Communicating with an Emotional Being

Let’s talk a little more about the emotional self,   sometimes known as the small self but not to be confused with the “inner child”.   The concept of our Inner Child is some thing totally different which we can discuss  at a later date.

So things to know about our emotional self are:

The emotional self feels safe when it is able to identify with the person or situation at hand.   Similar to a child the emotional self wants to be liked,  needs to be heard and doesn’t respond well  to any form of judgement.  It is very important when someone is tied to their emotions that things seem fun and uncomplicated.  They do not do well with reality when it confines them or limits their perception of freedom.

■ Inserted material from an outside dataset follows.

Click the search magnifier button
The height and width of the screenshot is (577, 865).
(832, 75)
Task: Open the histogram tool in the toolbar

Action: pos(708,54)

When communicating with someone who is  controlled by their emotions, trying to “talk sense into them” is a total waste of time.  All they are hearing is that you don’t respect them,  understand them or care about their feelings and what is important to them and they will dig in and it will be war!

If you feel that you are a very logical and reasonable person then you are probably governed more by your intellect so when you come up against someone in their emotions you will get totally frustrated and instead of trying to bond with them you will alienate them by trying to reason with them to take a rational point of view; preferably yours.  Good luck with that.

When trying to communicate with someone who is an emotional being you need to first speak in their terms.   With emotional people everything relates to the senses not the mind.  Say you are describing the car you want to buy.  An intellectual person will say something like:

I have researched all the data on this car to be sure  it to have decent  gas mileage, and from what I can determine it’s by a reputable dealer and will have a good resale price for when we want to upgrade later.

an emotional person;

I love this car.  It can go really far on a tank of gas so I will be able to get from home to the ocean for less than $10 so i can spend what I have saved on lunch.  This brand has great colors and fabrics in the interior so it feels wonderful when you are sitting in it.  It’s engine make a great sound too,  so it is really exciting to drive!  And sales man has the same type of dog I have,  how neat is that.

Now these are extreme examples.  What you ideally want is something in the middle,  a blend of the emotions and the intellect.

To get anywhere with someone who is emotional you must find a point that you can bond on, emotionally.  They have to trust that you are ‘like them’ enough to not judge them and disregard what they are invested in. Once you have done that then you can try to introduce some logic to them,  again from the point of view of the senses and what would be fun.

So,  you need to get your emotional friend to go to the doctor and they don’t want to.  Stating all the dangers of not going and the fact that they need to take care of themselves will not work.  Coming more from the point of view that you know it’s scary and you will help them find a doctor that they like and when you are done you can go for ice cream or to do something fun to celebrate will be a lot more successful.

Our intellect feels safe when it is financially provided for.

Emotions feel safe when they know they have others that like them and understand them.